水稲冷害研究チーム

早期警戒情報



1997年早期警戒情報(8月2日)

No.18


仙台管区気象台が8月1日に発表した向こう1か月の予報によると、低気圧や前線の影響でぐずついた天候になり、気温も平年より低いと、次のように予報されています。

<概 要>
向こう1か月についてみると、
・平均気温は平年より低い可能性が大きい見込みです。
・降水量は平年より多い可能性が大きい見込みです。
・日照時間は平年より少ない可能性が大きい見込みです。

○ 8月2日(土)から8月8日(金)
高気圧に覆われれ晴れる日が多いが、気圧の谷の影響で北部を中心に天気が崩れる日がある。
 平均気温は平年並みの見込み。(詳細は週間天気予報を参照)
○ 8月9日(土)から8月15日(金)
低気圧や前線の影響で、天気のぐずつく時期がある。
 平均気温は平年並みの見込み。
○ 8月16日(土)から8月29日(金)
オホーツク海高気圧や前線の影響で、天気のぐずつく時期がある。
平均気温は平年並みの見込み。

<予報の信頼度>
 向こう1か月:大きい、2週目:小さい、3〜4週目:小さい

 8月2日現在における冷害危険度地帯別にみた過去7日間の平均的な気象経過は、次の通りです。

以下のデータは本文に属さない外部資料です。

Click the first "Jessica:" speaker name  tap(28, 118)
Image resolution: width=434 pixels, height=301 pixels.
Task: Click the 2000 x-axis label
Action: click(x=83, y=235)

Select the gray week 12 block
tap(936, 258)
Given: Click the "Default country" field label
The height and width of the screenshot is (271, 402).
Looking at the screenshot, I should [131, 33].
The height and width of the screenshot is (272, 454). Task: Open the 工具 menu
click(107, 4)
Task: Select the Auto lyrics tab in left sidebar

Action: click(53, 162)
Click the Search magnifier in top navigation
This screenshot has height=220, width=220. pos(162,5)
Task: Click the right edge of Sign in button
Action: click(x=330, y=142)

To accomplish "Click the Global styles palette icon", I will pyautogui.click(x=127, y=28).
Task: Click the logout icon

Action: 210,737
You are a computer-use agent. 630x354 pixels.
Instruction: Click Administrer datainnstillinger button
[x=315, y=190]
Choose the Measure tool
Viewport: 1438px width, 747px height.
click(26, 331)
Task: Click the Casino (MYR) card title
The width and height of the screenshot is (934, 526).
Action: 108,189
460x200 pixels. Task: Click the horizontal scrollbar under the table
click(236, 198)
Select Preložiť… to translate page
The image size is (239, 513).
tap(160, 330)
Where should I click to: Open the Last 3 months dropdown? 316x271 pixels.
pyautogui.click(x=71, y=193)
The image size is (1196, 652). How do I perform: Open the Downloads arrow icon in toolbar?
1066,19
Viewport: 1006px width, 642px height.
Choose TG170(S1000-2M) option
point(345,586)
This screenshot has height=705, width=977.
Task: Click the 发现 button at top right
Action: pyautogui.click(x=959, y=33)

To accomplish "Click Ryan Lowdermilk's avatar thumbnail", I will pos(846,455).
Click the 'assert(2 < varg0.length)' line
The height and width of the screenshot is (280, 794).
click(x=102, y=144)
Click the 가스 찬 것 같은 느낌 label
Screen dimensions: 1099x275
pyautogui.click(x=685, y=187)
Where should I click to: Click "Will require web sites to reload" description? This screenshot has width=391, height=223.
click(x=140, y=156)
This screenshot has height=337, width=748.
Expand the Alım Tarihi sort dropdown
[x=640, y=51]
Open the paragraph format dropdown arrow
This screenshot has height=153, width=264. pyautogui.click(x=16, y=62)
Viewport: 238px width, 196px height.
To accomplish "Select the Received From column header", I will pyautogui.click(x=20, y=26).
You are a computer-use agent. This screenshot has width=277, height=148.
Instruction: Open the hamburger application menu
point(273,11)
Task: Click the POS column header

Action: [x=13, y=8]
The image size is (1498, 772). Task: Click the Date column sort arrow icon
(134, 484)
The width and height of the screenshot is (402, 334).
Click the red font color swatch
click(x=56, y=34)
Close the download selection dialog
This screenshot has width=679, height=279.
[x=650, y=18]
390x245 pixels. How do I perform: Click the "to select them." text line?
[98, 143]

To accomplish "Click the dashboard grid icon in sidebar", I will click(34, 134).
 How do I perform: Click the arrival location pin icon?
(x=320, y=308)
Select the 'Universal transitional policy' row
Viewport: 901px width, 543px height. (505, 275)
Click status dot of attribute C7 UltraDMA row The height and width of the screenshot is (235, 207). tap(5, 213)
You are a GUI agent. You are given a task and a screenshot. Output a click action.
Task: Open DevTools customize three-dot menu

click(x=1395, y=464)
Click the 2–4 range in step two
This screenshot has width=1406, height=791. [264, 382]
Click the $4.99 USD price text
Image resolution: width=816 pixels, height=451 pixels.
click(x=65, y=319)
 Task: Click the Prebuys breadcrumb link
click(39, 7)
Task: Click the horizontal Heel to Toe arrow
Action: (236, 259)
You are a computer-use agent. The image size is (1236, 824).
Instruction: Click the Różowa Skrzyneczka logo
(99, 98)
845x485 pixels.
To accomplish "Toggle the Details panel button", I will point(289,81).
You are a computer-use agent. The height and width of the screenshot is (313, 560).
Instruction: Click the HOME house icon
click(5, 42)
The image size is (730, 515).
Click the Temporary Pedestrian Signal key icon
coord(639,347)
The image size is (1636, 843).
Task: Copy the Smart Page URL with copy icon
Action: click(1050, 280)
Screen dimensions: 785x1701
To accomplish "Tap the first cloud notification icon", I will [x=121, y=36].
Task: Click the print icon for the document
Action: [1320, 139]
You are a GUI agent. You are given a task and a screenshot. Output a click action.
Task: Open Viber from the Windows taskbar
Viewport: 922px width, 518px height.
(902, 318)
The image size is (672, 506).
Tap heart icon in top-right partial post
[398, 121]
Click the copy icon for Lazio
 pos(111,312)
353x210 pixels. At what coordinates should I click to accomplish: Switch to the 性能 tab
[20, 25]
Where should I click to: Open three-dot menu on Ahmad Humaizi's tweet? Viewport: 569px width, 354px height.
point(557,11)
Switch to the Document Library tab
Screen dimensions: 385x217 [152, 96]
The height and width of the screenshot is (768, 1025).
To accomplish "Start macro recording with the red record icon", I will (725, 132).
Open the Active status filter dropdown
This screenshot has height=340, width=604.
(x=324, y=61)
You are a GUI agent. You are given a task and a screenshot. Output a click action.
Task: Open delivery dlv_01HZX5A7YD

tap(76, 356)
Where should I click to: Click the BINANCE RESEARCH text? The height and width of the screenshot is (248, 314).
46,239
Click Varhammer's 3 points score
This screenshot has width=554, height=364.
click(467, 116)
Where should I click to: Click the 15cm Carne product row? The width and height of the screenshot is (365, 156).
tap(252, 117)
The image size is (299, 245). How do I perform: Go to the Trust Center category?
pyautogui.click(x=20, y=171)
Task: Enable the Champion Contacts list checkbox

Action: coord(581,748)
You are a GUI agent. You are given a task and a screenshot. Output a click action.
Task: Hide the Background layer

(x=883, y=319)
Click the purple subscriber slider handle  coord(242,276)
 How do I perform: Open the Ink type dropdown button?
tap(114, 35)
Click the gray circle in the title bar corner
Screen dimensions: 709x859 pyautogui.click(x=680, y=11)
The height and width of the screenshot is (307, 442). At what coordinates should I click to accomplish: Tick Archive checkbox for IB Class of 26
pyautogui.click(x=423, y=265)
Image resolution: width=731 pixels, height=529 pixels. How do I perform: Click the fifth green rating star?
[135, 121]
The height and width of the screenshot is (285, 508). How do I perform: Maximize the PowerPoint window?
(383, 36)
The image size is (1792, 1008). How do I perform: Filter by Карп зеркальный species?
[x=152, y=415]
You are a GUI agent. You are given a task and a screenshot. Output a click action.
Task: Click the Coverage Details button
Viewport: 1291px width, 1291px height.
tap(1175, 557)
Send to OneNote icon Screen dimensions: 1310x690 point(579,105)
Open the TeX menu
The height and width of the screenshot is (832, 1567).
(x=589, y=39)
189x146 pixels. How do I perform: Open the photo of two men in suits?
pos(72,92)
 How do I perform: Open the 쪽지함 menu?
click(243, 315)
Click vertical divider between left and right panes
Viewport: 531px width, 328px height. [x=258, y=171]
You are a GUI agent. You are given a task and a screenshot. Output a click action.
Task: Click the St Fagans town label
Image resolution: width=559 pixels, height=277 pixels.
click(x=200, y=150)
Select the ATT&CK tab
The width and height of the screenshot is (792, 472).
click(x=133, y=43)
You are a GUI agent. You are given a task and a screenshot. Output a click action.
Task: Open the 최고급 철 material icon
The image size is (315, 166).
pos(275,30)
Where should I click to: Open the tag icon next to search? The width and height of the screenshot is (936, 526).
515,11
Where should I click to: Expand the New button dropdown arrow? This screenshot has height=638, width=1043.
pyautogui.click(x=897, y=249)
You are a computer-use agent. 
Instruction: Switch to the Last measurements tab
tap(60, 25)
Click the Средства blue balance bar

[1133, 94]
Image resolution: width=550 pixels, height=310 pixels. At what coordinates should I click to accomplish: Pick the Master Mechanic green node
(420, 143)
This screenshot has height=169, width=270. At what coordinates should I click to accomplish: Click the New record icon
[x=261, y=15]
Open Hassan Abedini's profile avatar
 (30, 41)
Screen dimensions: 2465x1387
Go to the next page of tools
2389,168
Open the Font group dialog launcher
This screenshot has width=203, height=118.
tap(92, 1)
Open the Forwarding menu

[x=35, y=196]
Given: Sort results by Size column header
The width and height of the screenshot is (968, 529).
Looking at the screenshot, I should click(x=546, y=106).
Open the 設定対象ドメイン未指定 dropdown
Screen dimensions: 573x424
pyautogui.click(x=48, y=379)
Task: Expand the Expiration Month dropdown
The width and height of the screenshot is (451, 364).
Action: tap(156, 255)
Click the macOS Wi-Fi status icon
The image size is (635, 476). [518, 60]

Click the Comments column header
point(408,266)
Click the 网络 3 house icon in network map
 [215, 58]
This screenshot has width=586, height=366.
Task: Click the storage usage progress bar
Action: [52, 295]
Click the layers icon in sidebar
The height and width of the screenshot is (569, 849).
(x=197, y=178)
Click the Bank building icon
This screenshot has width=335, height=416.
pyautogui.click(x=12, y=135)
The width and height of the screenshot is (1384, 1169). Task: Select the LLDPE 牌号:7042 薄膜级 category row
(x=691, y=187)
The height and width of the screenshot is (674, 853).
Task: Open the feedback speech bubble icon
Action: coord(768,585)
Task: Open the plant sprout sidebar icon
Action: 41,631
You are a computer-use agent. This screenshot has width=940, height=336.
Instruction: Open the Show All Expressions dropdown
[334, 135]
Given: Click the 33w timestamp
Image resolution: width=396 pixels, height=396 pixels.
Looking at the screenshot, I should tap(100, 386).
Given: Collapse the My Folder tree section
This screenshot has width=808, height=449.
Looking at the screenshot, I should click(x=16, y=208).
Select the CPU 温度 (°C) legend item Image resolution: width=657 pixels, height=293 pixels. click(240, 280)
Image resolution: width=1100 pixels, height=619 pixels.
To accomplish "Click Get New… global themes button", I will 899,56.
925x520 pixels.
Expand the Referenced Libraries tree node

 このように、ほぼ全域で気温は平年よりかなり高く推移、また日照時間も平年並みからやや多く推移しています。また、全域で少雨傾向が続いています。
東北地域の水稲は低温に最も弱い減数分裂期から出穂・開花期にあります。
1か月予報では、低気圧や前線の影響で天気のぐずつく時期があり、気温は平年より低いと予報されています。現在、北海道付近に停滞している寒冷前線が南下した場合には低温が予想されます。
これから8月中旬までは、稲の作柄を大きく左右する重要な時期のひとつです。冷害危険度の高い地域では、幼穂形成期の前歴深水灌漑、減数分裂期の深水灌漑が冷温障害回避に有効な技術です。ただし、用水温が17度を下回る地帯では、日ごろから徐々に水深を深くしつつ、水田水温の上昇に努めることが大切です。(一度用水温を測ってみてください。)
一方では、太平洋高気圧が勢力を強め、少雨傾向がさらに続く可能性があります。出穂・開花時期は水稲が最も水を必要とする時期です。用水確保には十分注意してください。
各県の技術指導情報を参考にして、天候に応じた適切な栽培管理が求められます。
なお、穂いもちに関しては、福島県南部と会津に発生注意報が発令されています。今後もぐずついた天候が予報されているので、各県の予察情報を参考に穂いもち防除を徹底する必要があります。